Just putting some suggestions out there. Maybe we could organize these into projects.

[x] support scaled yolov4
[x] support yolov5 models
[x] add loss layer for training yolo models
[x] Create a fuse_conv_batchnorm visitor for enhanced performance during inference
[ ] bipartite matching loss (Hungarian algorithm)
[ ] transformer (for Detr like model)
[ ] add GIoU, DIoU, CIoU options to loss_yolo
[ ] see what happens when pre-training the (darkner53) backbone with Barlow twins loss using unlabelled imagenet, then fine tuning neck and heads with loss_yolo. Hopefully training the backbone with an unsupervised loss gives you better features than one trained specifically for classification. Presumably, with the backbone being frozen and therefore not requiring any gradient computation or batch-normalisation, this should accelerate training and reduce VRAM right ?
[ ] Add cutmix augmentation
[ ] Enhance CPU with NNPACK or oneDNN

pfeatherstone commented 2 years ago

Wow, those are HUGE names. I guess that's just C++ and the current design. I think this is another reason why not to rely heavily on a templated design, though not a very good one I have to admit.

pfeatherstone commented 2 years ago

@arrufat what happens if you compile with -fvisibility=hidden ?

arrufat commented 2 years ago

I just added add_compile_options(-fvisibility=hidden) to the CMakeLists.txt building that program, but nothing changed :/ (I can still find the mangled names in the objdump and the file size is the same...

pfeatherstone commented 2 years ago

Cheers. Oh well. We have to live with it.

pfeatherstone commented 2 years ago

@arrufat I've updated the suggestions list in the original post for reference. Let me know if some of it isn't appropriate or if you have stuff to add

arrufat commented 2 years ago

Well, obviously I'm not going to do all of that, but it's good to have them listed in case someone wants to jump in. Cutmix it's quite straightforward, right?

use extract_image_chip to crop a chip from an image.
get the rectangle transform: rectangle_transform tform = get_mapping_to_chip(chip) and transform the bounding boxes.
paste that chip into the destination image and move the bounding boxes accordingly (just a shift, so translate_rect).
find if we occluded boxes in the destination image and remove them.

In a way, it's similar to mosaic (copying, resizing and pasting).

arrufat commented 2 years ago

Also, wouldn't oneDNN be a better choice than NNPack?

And why would you want other IOU losses if you had cIOU?

pfeatherstone commented 2 years ago

Well, obviously I'm not going to do all of that

Of course!! I wasn't suggesting that. It's just to keep track of suggestions.

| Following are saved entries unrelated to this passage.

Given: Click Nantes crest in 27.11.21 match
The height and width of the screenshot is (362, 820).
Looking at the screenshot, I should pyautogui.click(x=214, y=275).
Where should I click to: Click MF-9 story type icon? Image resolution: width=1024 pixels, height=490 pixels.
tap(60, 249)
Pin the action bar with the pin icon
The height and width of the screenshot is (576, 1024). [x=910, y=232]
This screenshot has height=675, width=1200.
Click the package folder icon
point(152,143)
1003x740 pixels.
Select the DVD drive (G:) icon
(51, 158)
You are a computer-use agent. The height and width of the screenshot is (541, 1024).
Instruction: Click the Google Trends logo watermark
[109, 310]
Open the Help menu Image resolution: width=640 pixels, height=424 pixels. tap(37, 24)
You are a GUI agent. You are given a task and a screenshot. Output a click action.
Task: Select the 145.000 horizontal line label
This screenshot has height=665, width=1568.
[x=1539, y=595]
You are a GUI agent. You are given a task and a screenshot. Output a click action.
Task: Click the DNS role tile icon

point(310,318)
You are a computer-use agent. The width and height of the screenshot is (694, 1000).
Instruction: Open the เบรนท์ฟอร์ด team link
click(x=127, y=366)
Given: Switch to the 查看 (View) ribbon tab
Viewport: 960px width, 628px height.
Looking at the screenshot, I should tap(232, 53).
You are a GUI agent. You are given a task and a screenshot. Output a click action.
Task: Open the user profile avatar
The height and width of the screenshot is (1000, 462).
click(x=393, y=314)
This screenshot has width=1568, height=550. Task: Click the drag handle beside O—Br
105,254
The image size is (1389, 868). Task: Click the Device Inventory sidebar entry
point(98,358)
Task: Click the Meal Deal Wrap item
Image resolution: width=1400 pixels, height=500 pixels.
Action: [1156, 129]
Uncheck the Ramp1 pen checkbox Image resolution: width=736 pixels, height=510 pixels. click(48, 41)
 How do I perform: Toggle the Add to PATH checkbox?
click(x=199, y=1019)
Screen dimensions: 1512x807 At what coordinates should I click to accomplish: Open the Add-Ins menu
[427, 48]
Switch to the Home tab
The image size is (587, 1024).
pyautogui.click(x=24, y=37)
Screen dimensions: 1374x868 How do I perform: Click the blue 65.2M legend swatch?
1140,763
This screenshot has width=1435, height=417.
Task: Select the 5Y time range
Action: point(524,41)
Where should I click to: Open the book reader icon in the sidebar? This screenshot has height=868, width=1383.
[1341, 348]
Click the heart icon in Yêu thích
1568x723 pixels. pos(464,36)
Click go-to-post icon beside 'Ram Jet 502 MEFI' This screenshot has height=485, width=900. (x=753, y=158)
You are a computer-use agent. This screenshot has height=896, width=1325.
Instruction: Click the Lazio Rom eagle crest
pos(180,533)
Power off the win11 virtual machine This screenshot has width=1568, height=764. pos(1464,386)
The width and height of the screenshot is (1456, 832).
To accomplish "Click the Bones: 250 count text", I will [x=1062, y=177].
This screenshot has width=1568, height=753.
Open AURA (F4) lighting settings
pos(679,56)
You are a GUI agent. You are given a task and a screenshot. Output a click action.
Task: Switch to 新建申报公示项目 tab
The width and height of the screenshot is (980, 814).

pfeatherstone commented 2 years ago

Also, wouldn't oneDNN be a better choice than NNPack?

And why would you want other IOU losses if you had cIOU?

OneDNN is Intel specific whereas NNPACK supports multiple CPU architectures. For example it has good Android support.

You can choose between GIOU, DIOU and CIOU. You might not necessarily always want CIOU. For example, yolov5 only uses GIoU

pfeatherstone commented 2 years ago

For cutmix, I was thinking more for classifiers/backbones. You would also need a label-smoothing version of cross entropy loss though which I don't think dlib has.

arrufat commented 2 years ago

OneDNN is Intel specific whereas NNPACK supports multiple CPU architectures.

Are you sure? On their GitHub page, it seems that they support other architectures.

pfeatherstone commented 2 years ago

I could be wrong. I'm sure they do work but they are definitely not optimised for other architectures.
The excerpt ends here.